BRIEF - Can you pull out each line of the data below that includes the word "Color"?

+++ DATASET RECORDS +++

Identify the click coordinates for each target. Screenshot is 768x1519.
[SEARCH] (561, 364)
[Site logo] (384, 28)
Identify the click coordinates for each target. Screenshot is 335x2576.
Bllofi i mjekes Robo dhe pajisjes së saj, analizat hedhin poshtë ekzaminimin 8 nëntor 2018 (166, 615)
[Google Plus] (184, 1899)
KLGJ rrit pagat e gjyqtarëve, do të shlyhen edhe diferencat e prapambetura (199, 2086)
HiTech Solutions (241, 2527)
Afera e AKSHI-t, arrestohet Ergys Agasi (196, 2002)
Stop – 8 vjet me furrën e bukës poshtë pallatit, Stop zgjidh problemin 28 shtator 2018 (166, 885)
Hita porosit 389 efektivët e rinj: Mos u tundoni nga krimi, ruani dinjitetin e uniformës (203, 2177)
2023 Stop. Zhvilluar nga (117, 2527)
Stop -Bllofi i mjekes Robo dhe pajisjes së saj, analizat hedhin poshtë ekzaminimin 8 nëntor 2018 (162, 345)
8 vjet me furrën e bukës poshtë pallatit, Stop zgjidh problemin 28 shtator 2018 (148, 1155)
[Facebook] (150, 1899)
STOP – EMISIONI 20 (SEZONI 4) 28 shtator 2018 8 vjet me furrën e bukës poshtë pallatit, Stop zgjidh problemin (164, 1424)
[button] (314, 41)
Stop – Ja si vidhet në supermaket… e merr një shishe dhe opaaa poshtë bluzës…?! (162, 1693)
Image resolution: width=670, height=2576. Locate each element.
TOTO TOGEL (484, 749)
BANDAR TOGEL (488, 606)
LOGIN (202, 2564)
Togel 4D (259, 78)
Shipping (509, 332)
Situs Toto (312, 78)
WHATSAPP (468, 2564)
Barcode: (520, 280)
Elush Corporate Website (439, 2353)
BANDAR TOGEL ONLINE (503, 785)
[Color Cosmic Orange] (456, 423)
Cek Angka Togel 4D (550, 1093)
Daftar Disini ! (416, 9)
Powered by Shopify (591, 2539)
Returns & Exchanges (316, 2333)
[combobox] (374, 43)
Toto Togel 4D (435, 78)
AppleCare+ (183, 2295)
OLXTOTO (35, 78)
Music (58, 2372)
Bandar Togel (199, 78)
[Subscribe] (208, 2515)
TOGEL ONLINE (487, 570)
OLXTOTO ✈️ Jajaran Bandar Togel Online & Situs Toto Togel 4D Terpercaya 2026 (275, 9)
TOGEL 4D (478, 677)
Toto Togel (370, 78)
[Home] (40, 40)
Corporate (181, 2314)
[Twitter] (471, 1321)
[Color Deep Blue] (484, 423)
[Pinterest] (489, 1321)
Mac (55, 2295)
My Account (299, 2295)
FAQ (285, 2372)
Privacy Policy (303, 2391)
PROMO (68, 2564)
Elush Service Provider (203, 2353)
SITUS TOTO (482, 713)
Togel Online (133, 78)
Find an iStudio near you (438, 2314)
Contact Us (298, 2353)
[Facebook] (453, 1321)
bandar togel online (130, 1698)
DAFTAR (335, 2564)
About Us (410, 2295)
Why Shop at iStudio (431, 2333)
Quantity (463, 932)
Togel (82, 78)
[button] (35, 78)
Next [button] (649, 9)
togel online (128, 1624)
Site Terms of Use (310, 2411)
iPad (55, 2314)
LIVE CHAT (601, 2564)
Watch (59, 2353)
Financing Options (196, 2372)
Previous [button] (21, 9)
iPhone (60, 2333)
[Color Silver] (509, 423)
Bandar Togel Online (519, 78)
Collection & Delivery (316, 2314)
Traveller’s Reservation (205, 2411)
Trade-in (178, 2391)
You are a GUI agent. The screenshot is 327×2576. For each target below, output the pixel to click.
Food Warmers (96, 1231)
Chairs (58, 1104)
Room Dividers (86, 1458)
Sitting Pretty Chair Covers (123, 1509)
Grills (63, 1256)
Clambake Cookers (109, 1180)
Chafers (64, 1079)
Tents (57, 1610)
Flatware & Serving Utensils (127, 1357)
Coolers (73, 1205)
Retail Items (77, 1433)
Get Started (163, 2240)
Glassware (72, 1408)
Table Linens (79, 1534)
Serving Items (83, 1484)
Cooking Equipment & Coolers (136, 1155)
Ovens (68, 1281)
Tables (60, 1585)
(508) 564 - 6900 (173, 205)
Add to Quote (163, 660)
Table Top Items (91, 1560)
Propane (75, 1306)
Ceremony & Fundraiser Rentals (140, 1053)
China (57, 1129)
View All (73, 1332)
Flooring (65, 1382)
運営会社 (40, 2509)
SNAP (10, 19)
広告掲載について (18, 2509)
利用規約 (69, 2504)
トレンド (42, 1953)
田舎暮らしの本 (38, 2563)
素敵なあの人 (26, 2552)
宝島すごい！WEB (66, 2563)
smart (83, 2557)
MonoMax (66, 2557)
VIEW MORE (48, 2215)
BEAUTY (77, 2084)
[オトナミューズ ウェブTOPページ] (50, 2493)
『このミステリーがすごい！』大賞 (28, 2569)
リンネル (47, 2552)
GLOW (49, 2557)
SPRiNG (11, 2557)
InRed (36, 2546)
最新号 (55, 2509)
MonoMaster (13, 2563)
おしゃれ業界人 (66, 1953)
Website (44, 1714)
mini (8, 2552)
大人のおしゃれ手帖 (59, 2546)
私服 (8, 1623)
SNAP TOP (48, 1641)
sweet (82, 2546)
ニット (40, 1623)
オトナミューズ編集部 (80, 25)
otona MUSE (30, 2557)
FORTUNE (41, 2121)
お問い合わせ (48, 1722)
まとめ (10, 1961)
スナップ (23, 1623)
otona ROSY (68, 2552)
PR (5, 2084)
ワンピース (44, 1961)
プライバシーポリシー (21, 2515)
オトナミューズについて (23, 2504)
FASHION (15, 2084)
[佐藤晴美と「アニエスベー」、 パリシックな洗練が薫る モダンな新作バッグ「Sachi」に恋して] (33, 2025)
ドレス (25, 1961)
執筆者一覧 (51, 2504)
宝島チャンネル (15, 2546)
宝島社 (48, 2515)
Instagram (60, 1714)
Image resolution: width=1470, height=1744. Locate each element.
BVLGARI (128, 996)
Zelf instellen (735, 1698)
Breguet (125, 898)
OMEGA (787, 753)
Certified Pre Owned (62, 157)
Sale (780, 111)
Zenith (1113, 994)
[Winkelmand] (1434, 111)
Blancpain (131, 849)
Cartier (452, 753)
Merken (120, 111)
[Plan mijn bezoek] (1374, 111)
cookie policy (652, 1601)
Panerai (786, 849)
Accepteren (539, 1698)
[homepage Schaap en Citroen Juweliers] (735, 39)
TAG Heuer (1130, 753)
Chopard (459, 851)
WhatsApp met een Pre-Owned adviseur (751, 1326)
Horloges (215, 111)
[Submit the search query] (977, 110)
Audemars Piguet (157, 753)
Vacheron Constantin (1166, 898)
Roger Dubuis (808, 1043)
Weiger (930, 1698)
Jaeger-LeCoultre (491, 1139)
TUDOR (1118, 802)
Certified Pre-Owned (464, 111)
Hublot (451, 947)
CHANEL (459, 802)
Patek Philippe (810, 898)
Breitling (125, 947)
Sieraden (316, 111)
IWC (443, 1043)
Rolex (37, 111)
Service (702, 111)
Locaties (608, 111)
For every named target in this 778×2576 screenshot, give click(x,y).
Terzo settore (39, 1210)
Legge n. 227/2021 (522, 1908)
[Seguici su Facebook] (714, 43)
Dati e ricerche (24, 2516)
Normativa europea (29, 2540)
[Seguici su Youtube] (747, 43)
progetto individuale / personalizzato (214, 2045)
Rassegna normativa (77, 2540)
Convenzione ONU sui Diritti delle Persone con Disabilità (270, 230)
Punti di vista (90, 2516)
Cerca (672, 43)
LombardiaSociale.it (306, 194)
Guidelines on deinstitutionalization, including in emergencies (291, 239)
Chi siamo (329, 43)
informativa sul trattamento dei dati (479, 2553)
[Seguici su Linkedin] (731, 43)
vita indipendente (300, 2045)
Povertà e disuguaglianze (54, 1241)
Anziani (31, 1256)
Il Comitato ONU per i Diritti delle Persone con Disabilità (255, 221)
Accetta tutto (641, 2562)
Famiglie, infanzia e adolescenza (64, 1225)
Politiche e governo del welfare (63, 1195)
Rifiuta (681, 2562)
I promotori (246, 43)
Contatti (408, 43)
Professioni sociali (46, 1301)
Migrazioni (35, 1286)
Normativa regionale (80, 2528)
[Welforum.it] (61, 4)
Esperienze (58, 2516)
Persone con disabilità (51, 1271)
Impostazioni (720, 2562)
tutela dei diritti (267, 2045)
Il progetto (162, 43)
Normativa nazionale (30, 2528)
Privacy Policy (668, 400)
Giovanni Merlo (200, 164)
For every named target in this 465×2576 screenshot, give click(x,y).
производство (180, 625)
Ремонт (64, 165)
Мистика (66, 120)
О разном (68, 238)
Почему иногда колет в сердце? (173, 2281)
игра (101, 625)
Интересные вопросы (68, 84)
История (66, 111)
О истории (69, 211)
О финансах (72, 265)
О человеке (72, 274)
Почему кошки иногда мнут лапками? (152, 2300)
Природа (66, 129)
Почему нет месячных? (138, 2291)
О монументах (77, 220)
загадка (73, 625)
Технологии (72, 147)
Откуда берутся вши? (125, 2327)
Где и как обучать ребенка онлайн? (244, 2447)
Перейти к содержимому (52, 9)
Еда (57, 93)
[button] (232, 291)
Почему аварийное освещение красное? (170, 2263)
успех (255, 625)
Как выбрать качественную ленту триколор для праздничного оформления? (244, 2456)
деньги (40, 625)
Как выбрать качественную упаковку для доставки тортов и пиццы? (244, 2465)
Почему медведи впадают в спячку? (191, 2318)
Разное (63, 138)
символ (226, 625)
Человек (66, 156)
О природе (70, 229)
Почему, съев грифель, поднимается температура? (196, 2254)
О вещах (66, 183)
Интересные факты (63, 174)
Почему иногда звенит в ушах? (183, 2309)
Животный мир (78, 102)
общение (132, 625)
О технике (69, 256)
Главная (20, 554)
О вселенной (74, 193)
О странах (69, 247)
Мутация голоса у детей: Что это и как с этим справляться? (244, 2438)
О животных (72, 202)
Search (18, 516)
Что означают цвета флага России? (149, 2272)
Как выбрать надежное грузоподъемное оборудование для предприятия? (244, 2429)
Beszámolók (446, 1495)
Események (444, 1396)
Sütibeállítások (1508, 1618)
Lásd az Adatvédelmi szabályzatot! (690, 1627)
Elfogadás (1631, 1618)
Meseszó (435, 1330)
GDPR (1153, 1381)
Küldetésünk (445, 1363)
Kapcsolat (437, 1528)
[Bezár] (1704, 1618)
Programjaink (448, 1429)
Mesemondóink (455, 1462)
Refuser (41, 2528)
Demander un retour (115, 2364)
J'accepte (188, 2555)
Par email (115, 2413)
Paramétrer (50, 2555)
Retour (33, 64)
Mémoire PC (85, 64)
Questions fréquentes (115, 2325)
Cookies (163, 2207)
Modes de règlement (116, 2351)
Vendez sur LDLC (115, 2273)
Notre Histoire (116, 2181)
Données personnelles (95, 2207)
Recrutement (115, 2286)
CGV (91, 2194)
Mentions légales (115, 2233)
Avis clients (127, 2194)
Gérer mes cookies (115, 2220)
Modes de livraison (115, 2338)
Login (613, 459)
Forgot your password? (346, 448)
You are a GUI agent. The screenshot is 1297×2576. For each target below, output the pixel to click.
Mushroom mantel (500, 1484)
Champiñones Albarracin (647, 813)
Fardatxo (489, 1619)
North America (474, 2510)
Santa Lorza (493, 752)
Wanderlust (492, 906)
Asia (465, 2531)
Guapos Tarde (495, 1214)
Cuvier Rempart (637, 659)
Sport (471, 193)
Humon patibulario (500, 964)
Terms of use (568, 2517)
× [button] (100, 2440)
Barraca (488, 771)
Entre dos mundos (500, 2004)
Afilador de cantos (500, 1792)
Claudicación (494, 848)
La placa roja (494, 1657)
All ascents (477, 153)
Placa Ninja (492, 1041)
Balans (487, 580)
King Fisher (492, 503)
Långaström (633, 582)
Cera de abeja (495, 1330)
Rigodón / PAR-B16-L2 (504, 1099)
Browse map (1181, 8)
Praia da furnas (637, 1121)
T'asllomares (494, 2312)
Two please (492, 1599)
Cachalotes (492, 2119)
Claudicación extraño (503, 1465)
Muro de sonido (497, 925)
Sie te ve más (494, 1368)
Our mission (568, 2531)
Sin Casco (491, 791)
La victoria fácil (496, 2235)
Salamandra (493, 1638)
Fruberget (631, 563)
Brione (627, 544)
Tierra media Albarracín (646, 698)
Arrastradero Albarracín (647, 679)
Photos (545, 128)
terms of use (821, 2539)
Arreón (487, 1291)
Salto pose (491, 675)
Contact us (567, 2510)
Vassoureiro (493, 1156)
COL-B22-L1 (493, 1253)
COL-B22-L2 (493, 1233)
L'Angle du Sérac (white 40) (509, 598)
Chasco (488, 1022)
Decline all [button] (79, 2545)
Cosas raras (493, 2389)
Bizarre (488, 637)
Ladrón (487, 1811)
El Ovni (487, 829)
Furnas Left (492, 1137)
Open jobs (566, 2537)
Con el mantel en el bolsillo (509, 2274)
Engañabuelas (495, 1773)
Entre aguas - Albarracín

+++

FINISHED TASK -
[Color Cosmic Orange] (456, 423)
[Color Deep Blue] (484, 423)
[Color Silver] (509, 423)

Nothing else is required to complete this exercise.